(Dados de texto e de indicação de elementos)

━━━━━━━━

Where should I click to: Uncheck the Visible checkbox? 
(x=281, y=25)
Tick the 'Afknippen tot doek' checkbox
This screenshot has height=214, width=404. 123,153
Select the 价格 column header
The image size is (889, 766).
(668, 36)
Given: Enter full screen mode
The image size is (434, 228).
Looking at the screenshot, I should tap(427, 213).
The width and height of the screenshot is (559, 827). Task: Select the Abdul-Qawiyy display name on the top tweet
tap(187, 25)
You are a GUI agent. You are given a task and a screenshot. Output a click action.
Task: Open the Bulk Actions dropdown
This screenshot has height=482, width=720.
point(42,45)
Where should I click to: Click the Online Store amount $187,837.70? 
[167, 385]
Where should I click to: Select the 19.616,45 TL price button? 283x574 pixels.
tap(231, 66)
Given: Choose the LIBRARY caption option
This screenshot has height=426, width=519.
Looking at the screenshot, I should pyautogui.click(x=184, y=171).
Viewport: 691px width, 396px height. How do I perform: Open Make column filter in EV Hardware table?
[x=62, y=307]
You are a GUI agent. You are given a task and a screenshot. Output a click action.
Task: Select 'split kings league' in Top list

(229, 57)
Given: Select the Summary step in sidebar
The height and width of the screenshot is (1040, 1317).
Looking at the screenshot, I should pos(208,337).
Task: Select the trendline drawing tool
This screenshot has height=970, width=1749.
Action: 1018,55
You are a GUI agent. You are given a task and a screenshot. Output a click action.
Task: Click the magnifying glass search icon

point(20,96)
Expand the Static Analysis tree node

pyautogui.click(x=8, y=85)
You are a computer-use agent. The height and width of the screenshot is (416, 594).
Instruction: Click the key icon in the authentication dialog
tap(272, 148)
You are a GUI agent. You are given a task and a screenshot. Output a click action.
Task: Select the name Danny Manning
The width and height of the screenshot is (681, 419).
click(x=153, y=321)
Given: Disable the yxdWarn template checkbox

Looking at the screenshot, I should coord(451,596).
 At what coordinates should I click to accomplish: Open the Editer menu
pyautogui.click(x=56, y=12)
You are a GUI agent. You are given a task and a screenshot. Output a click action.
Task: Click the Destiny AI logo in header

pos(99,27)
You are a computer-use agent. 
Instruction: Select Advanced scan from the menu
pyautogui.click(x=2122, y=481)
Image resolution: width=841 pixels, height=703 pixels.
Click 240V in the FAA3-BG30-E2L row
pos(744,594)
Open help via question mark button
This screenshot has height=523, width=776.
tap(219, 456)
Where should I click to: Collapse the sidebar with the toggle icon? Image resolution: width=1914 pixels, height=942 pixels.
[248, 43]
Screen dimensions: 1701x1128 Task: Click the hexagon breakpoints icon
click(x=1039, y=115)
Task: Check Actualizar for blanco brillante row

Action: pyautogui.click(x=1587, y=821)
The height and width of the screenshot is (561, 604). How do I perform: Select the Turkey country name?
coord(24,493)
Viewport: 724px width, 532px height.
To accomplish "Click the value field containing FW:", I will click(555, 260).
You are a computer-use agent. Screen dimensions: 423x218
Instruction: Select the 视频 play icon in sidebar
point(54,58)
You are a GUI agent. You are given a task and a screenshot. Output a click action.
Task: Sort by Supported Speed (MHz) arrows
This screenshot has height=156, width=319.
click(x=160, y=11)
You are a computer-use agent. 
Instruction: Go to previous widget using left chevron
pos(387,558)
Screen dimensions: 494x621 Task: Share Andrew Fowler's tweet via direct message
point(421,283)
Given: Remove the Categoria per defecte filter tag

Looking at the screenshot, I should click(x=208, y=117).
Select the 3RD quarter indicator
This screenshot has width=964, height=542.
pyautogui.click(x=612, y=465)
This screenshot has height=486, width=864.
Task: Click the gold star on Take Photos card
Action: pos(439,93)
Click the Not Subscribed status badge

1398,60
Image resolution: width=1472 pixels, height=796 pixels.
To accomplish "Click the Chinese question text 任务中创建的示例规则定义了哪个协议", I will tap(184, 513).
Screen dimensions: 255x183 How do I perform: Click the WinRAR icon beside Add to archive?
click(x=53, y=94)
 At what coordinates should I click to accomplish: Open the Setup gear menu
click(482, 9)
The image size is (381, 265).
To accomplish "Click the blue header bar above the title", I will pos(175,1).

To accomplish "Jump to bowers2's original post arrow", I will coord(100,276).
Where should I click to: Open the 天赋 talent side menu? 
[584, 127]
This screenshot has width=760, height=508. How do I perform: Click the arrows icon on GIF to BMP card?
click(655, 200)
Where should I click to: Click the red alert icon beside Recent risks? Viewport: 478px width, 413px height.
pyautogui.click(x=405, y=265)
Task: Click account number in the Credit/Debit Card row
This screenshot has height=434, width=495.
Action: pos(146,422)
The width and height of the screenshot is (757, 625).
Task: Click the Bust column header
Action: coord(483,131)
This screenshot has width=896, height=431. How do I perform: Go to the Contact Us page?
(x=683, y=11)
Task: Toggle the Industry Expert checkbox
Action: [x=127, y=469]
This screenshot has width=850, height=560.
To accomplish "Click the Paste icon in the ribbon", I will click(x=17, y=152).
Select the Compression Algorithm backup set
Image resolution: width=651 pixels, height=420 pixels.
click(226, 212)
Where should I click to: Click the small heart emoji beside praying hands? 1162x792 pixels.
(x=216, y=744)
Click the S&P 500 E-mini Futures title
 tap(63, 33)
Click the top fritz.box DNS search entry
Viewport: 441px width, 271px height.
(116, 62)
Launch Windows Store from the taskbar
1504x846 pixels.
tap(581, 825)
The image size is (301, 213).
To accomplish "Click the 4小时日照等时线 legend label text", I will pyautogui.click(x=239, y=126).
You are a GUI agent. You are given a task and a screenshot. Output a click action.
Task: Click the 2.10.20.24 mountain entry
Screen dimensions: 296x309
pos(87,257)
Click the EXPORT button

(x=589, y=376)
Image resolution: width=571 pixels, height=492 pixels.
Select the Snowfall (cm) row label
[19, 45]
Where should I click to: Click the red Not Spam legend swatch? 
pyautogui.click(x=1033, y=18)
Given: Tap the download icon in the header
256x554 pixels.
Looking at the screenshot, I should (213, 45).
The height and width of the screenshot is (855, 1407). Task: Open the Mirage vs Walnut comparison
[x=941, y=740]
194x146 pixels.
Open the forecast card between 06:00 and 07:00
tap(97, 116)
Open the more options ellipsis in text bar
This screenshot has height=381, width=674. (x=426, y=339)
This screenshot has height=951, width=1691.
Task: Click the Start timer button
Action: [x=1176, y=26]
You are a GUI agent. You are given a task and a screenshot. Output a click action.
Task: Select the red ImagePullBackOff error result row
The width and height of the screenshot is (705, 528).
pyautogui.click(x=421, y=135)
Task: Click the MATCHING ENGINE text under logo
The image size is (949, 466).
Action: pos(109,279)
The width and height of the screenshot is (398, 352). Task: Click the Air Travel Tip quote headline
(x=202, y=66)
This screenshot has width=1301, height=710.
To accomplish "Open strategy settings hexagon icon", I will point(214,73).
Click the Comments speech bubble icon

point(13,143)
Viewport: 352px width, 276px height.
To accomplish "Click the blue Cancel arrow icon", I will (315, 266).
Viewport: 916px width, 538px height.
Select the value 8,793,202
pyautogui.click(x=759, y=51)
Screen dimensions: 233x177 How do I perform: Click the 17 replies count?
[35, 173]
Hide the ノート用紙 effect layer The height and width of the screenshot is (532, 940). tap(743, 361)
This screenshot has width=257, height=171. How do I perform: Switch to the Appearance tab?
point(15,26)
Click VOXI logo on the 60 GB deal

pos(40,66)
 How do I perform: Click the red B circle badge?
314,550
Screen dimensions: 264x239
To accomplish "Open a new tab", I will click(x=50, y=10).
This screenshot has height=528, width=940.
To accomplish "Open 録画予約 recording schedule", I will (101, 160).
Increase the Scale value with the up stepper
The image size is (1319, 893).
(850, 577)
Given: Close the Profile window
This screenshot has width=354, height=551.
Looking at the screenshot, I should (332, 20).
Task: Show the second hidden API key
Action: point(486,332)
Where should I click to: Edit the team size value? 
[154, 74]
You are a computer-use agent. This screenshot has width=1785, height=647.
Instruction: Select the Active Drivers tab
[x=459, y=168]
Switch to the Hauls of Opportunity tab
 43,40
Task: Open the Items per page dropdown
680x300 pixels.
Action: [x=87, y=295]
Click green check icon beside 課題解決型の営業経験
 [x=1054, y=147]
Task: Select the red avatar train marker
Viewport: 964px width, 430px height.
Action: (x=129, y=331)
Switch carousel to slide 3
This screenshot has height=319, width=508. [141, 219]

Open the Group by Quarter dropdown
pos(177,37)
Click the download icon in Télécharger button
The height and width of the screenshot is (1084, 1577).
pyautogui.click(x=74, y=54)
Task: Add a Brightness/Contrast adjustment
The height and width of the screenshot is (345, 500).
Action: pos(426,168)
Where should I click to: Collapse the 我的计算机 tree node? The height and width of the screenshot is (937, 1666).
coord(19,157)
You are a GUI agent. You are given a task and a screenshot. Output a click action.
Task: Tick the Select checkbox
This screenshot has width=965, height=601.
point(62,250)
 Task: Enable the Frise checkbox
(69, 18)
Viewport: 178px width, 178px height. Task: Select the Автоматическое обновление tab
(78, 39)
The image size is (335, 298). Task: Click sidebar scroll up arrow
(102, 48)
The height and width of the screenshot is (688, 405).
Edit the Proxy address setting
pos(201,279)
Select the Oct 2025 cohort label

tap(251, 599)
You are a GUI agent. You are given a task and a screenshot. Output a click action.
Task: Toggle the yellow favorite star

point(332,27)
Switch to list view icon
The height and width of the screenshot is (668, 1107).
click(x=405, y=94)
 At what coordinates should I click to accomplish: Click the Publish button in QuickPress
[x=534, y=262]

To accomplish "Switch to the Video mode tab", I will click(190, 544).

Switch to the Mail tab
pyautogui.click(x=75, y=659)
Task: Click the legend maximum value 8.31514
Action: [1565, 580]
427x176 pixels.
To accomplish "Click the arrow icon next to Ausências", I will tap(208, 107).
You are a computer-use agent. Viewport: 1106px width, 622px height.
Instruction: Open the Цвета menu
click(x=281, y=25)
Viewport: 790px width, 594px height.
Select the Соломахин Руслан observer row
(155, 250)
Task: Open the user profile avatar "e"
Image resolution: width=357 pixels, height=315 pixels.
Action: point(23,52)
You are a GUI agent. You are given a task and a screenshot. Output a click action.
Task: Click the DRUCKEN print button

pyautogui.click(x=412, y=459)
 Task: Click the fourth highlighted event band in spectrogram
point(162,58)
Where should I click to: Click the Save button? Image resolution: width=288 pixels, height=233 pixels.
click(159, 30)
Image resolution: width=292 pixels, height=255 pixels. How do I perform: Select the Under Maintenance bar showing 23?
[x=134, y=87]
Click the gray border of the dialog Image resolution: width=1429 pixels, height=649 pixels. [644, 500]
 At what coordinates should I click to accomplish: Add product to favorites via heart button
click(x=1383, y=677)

━━━━━━━━

ENUNCIADO :: Redigite sem nenhuma alteração as linhas dos dados que vão da linha com "Tick the 'Afknippen tot doek' checkbox" até a linha com "should pyautogui.click(x=184, y=171).", incluindo as duas.

RESULTADO FINAL ::
Tick the 'Afknippen tot doek' checkbox
This screenshot has height=214, width=404. 123,153
Select the 价格 column header
The image size is (889, 766).
(668, 36)
Given: Enter full screen mode
The image size is (434, 228).
Looking at the screenshot, I should tap(427, 213).
The width and height of the screenshot is (559, 827). Task: Select the Abdul-Qawiyy display name on the top tweet
tap(187, 25)
You are a GUI agent. You are given a task and a screenshot. Output a click action.
Task: Open the Bulk Actions dropdown
This screenshot has height=482, width=720.
point(42,45)
Where should I click to: Click the Online Store amount $187,837.70? 
[167, 385]
Where should I click to: Select the 19.616,45 TL price button? 283x574 pixels.
tap(231, 66)
Given: Choose the LIBRARY caption option
This screenshot has height=426, width=519.
Looking at the screenshot, I should pyautogui.click(x=184, y=171).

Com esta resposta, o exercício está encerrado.